I was unaware that we even had a viable 'other side' in NZ politics, nor was I aware that National - who raised our GST - were fiscally conservative. I can't think of a mainstream party in NZ politics that isn't a spend happy centre left party. Even ACT only want to raise it to 67. You rightly point out that National are just as bad - if not worse - than labour when it comes to the pension.
On the pension, no one wants to propose anything over 67 or radically different as they will get a backlash from a large section of voters and interest parties. I bet many understand the problem but are too hamstrung by wanting to get into power to actually do anything about it.

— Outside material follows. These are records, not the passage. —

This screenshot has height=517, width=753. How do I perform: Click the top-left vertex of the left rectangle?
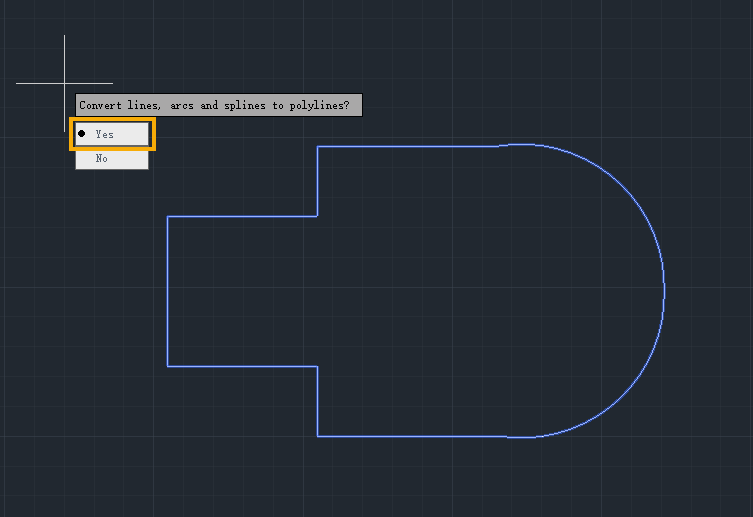168,216
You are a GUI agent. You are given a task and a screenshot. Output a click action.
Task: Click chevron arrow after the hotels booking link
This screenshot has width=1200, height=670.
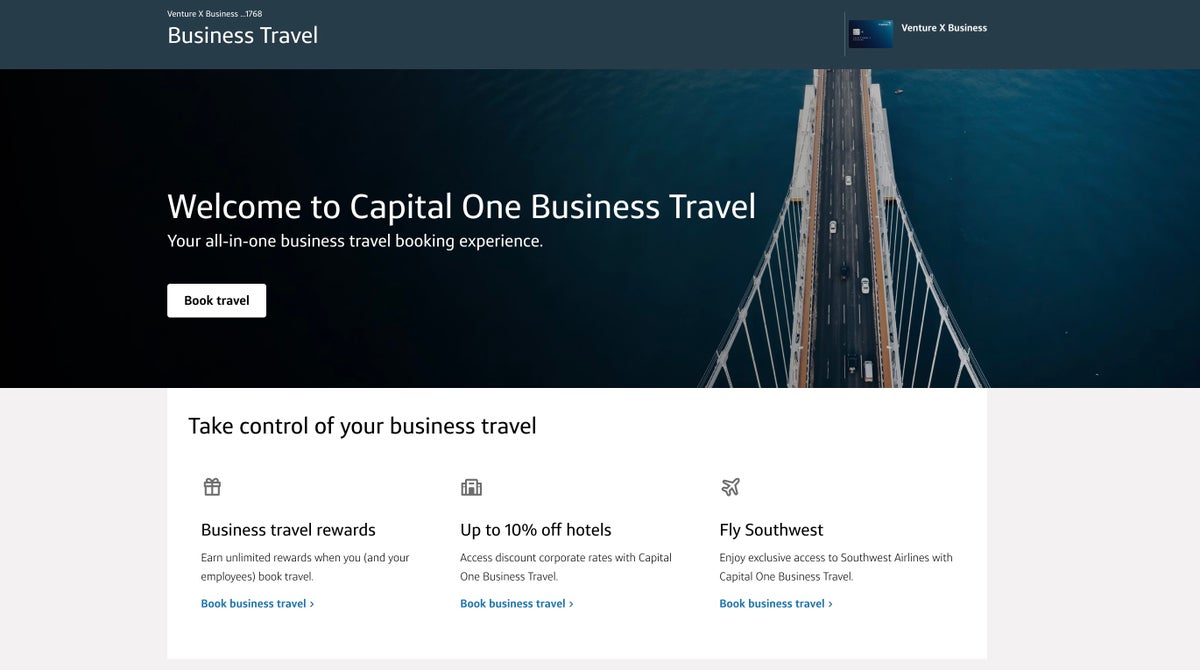(x=571, y=604)
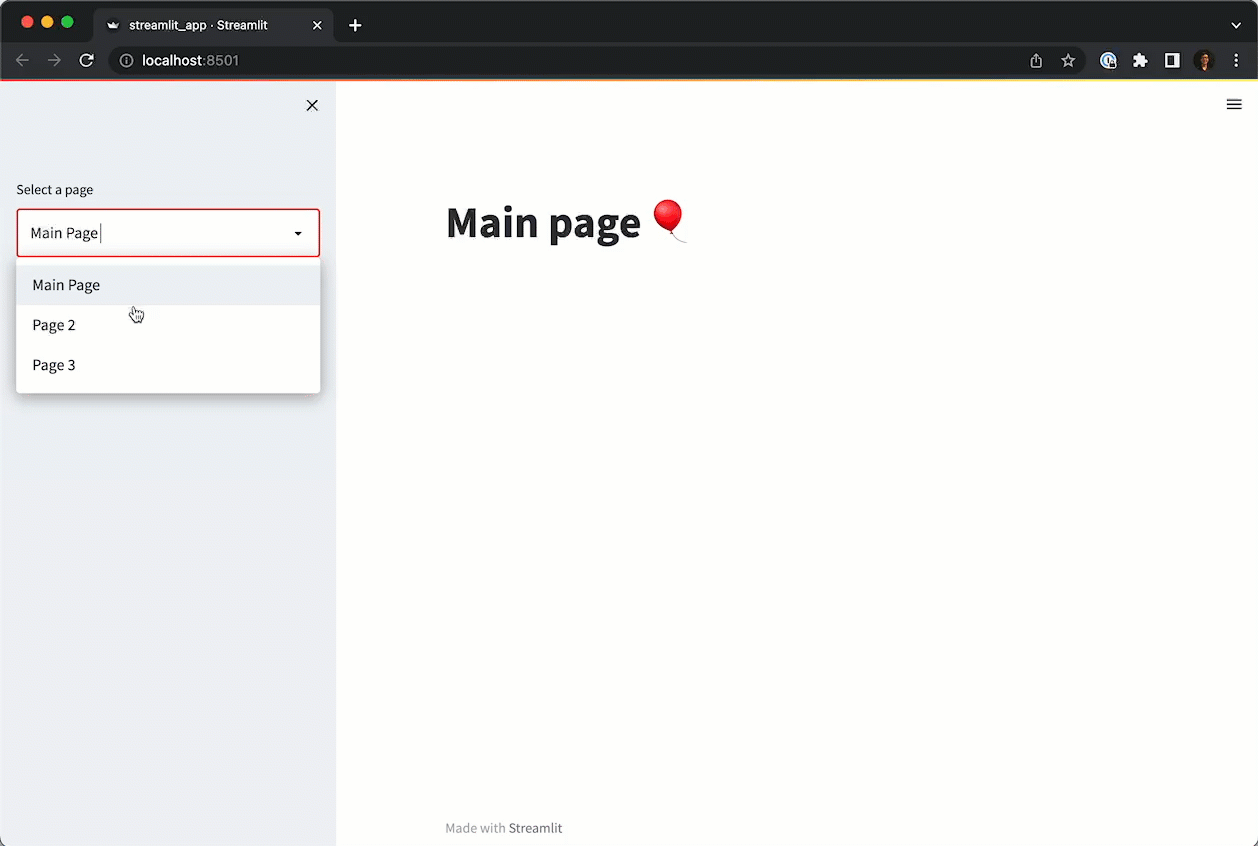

Along with that, NZ stopped funding efforts to making housing affordable and accessible to average Kiwis (finishing off in the 1990s the final traces of the various earlier efforts) and began to ramp up fees for students, all so those who received both affordable housing, free education - and now / soon - the pension regardless of need could pay lower taxes in the meantime. As was highlighted in an earlier column on Interest, effectively making the generation concerned net-negative contributors to society (i.e. a net drain).
How many of you commentating live in Wanaka ......I thought not. There is a real shortage of affordable housing for young kiwi families in the Wanaka, Queenstown, Cromwell area. Wanaka is one of the fastest growing areas in the country. Three Parks subdivision on the south side of Wanaka, will provide around 1000 residential sections, a 2nd secondary school and a retail park.
I look forward to the coming announcement of a Wanaka-Queenstown electric tram, to convey them Woikers to their hospo jobs in the Jewel of the South. Sure, I know, there's a Big Hill in between, but let's not let mere Engineering Quibbles get in the way. Because Public Transport!
It'll be user pays and there'll be a targeted rate as well. It'll be extremely unreliable and lack any real air conditioning (freezing in winter and a scorcher in summer). Top speed of around 20 km/h which will make for a 6 hour daily commute, but they should be grateful they have a roof over their head.